From Madonna to Motörhead, jukebox’s bring people and their different music taste’s together. They allow for the discovery and appreciation of music, old and new, in a friendly environment.

Everyone should at some point in their life experience the excitement of flicking through a jukebox. The rush you get when you find that perfect song, whilst teasing your mates to “wait for the next one”, is unmatched.

It is this sense of freedom and love for music that is cruelly taken away by the post on The Hobbit jukebox.

Hide your Spotify, the taste police are here.

The message on The Hobbit’s jukebox proudly declares that the Hobbit staff have a “skip track button behind the bar so the staff get to be the taste police for the evening”. The post then goes on to list a number of loosely defined parameters for what cannot be played.

The cringeworthy list of ‘no-go’ genres that the post enthusiastically describes only contributes to the sad state of affairs. “Anything with the remotest connection to Simon Cowell, Louis Walsh and their wretched ilk” will supposedly be skipped.
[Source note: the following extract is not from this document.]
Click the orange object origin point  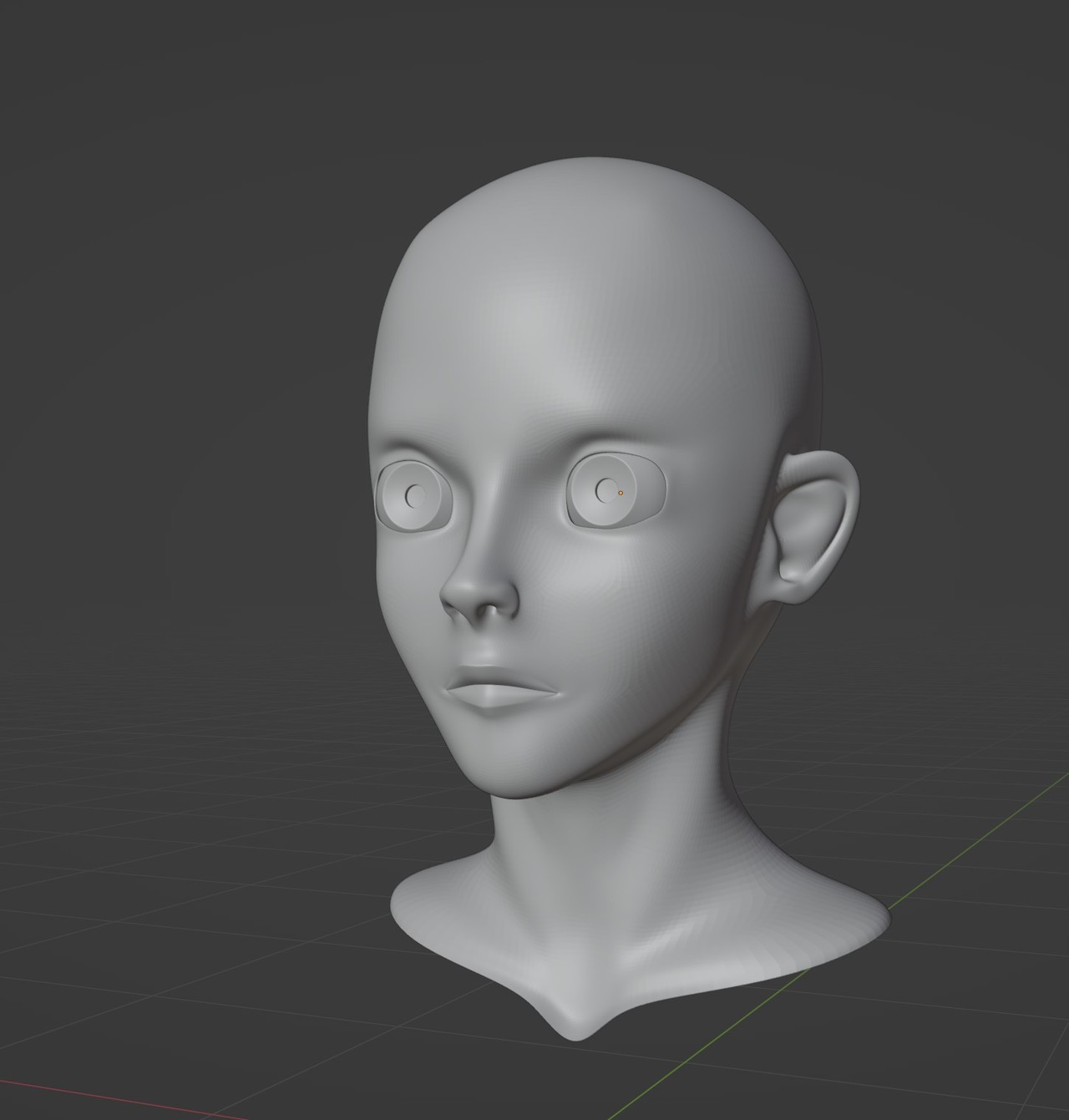click(619, 493)
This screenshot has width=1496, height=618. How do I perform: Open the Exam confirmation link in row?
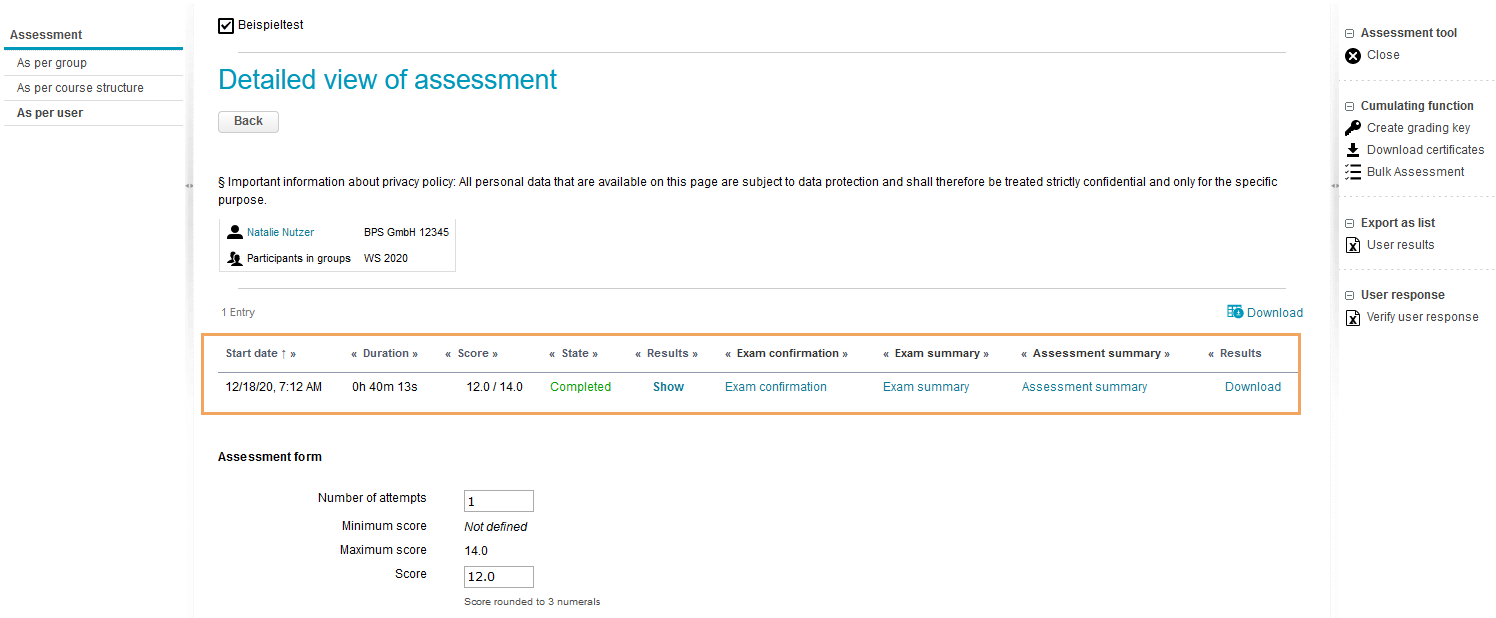tap(775, 387)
How terribly funny and counter-culture you are. These are the same people that bore you every year with that ‘Rage Against the Machine got Christmas number one story’. Yes, it was funny. In 2009.

Also, who doesn’t like Olly Murs or Susan Boyle? Subo’s unexpectedly operatic voice might actually liven the place up a bit.

The vague  phrasing of “Anything more famous as an internet meme” only adds to the uncomfortable decision of choosing a song on The Hobbit jukebox. No one wants to think to themselves, “I really want to play Hotline Bling but I don’t know whether the bar staff were on Reddit earlier”. If you’re going to police what people can play, at least make it clear. A full extensive list of every single song we are not allowed to play please.

“go with something funny like Tenacious D”

In doing this The Hobbit have taken away the defining principle of the jukebox. They have taken away that glorious liberty that a member of a free democratic society is entitled to by law. If someone has paid £1 to play a song on a jukebox they are entitled to listen to it , even if you don’t like it.

You could argue that The Hobbit are merely trying to keep the desired atmosphere within their bar. It would admittedly be a bit surreal to hear the silky voice of Brittany Spears echoing around the hard brick walls. However, all this does is contribute to the elitist and unwelcoming atmosphere that the bar projects to anyone that doesn’t like rock or metal music.

This does on some level seem to expose a larger issue concerning the ever increasing hostility between certain music genres. Just because someone may like different music to you does not mean you cannot appreciate it for its own merits, and it certainly doesn’t give you the right to judge them for it.

What’s wrong with liking multiple genres of music. Many a Hobbit patron may enjoy the thrash metal tunes of Megadeath as well as the harsh inner city raps of Skepta. Yet, under the draconian rule of Hobbiton, if you decided to play the latter, you would lose your hard earned money.

This is exactly why metal heads and people who like rock or alternative music get a bad name. Behaviour like this just ruins it for the rest of us. You’re not ‘rock n roll’ by stopping people from playing mainstream music, you’re just an arsehole.